Innovation is playing a key role in the rapidly shifting roles and responsibilities of the three P’s (patient, provider, and the payer). Patients are highly engaged and empowered to make their own personal health care decisions as access to smartphone and wearable technologies advance. These technologies provide near real-time personalized health care information, such as monitoring blood pressure, blood glucose levels, EKG’s, sleep rhythms, step counts, caloric intake and more. The physician providers are also adopting telemedicine-based solutions that can receive real-time patient information, schedule virtual office visits, conduct peer-to-peer surgical case consults as well as improve case scheduling. Finally, the payers are also taking notice that access to these technologies is leading to greater efficiencies and lower patient costs while at the same time improving clinical outcomes.

Although the three P’s garner the most attention from media outlets, it may be the behind the scenes, less glamorous areas of healthcare, such as backend supply chain, inventory control, customer service and administrative activities that have the greatest opportunities to be disrupted using technology. If you combine the best technologies of supply chain with the shift in mobile consumerism you get the eCommerce websites of today.
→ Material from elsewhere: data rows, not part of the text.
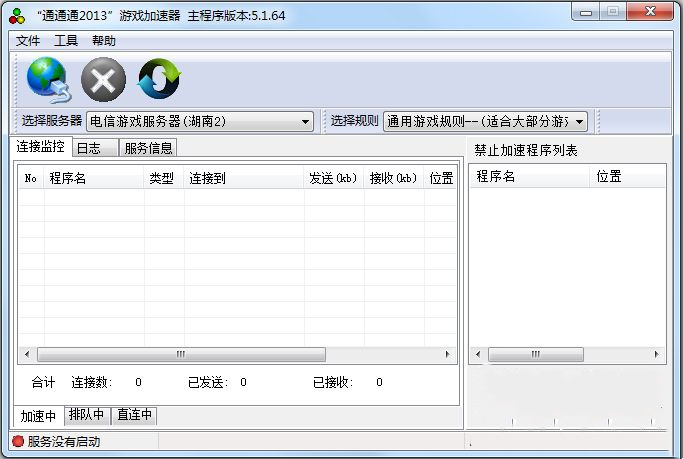
Task: Click blocked programs list scrollbar left arrow
Action: pos(480,354)
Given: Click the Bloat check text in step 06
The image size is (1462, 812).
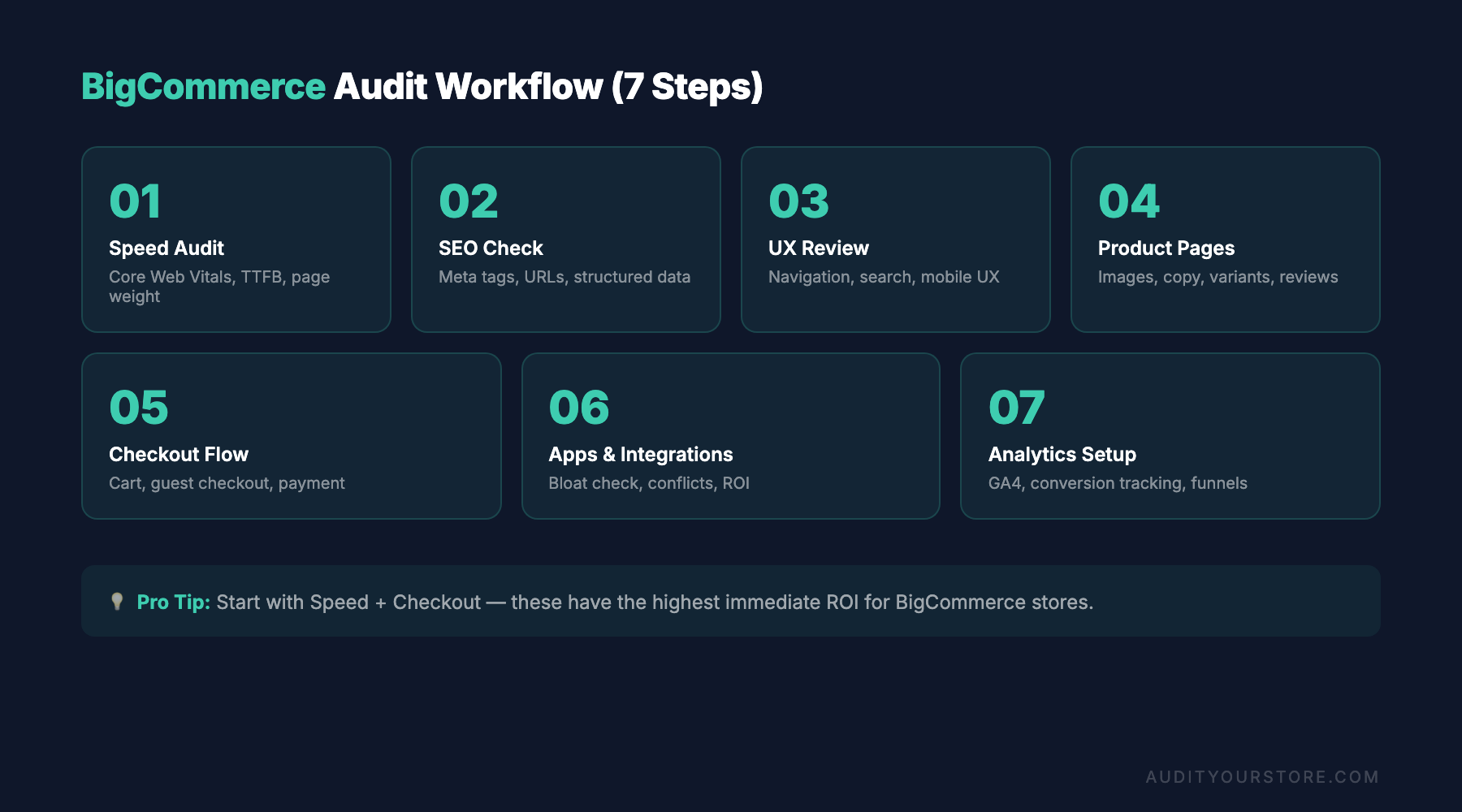Looking at the screenshot, I should [648, 482].
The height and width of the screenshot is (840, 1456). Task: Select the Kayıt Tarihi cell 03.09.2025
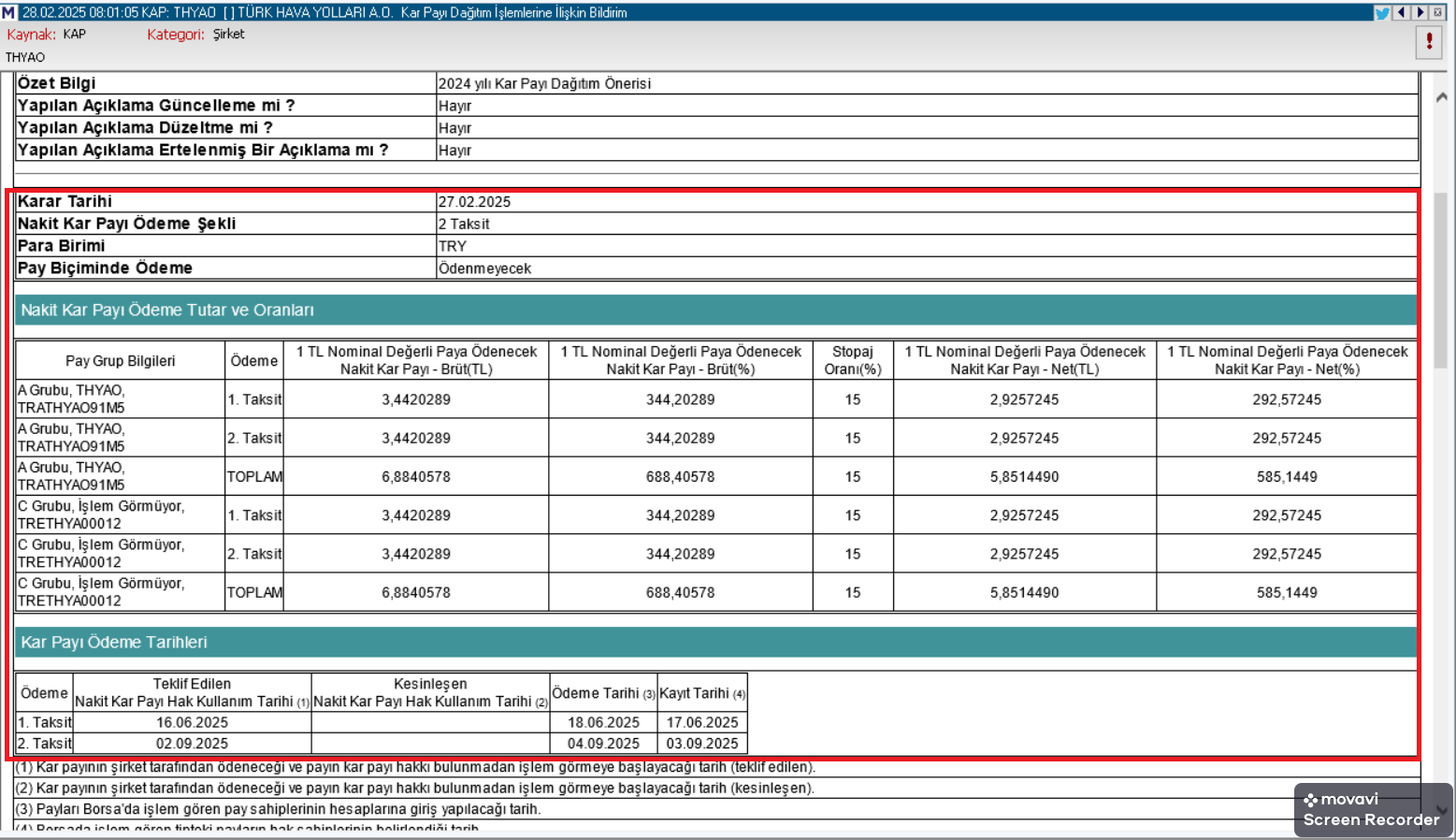tap(701, 744)
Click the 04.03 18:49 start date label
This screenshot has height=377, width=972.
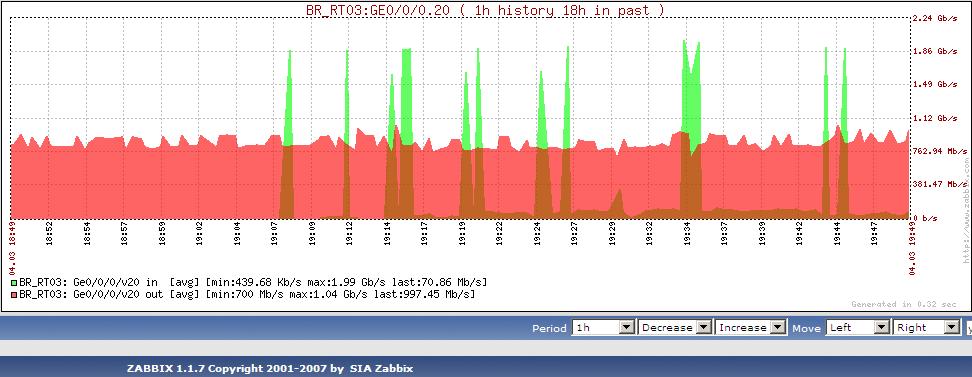click(x=13, y=247)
The advantages of eCommerce in healthcare are exponential. The eCommerce concept provides users with the convenience of millions of products and thousands of product reviews all from the comfort of your office or sitting at the nursing station in the ER. Some of the major healthcare distributors and manufacturers, such as Cardinal, MedLine and McKesson already have created online ordering platforms to improve the customer experience while searching for cost savings. However, it is the start-ups, like SUZZOR that have an edge over these corporate giants. SUZZOR is creating an online ordering platform focused on an underserved niche of medical device and regenerative medicine implants. SUZZOR is leveraging cutting edge artificial intelligence (AI) algorithms to help predict and monitor ordering patterns, streamlining a tedious and error-prone ordering process using a simple and elegant PC and mobile interface while saving SUZZOR suppliers/partners money in reduced sales commissions and marketing advertising fees. These features and benefits all contribute to an agile online marketplace for healthcare providers and organizations and ultimately, the patients.

Today, eCommerce sites are ubiquitous in the daily lives of millions of people around the globe. Transitioning these cloud based, user friendly and highly transparent platforms into the healthcare setting is occurring at a rapid rate. They create the opportunity for the healthcare industry to take advantage of all the best parts of the traditional supply chain while eliminating the tedious, redundant and complicated elements that bog down the system. Just as eCommerce has empowered the individual, the same technologies can be empowering to the whole healthcare continuum.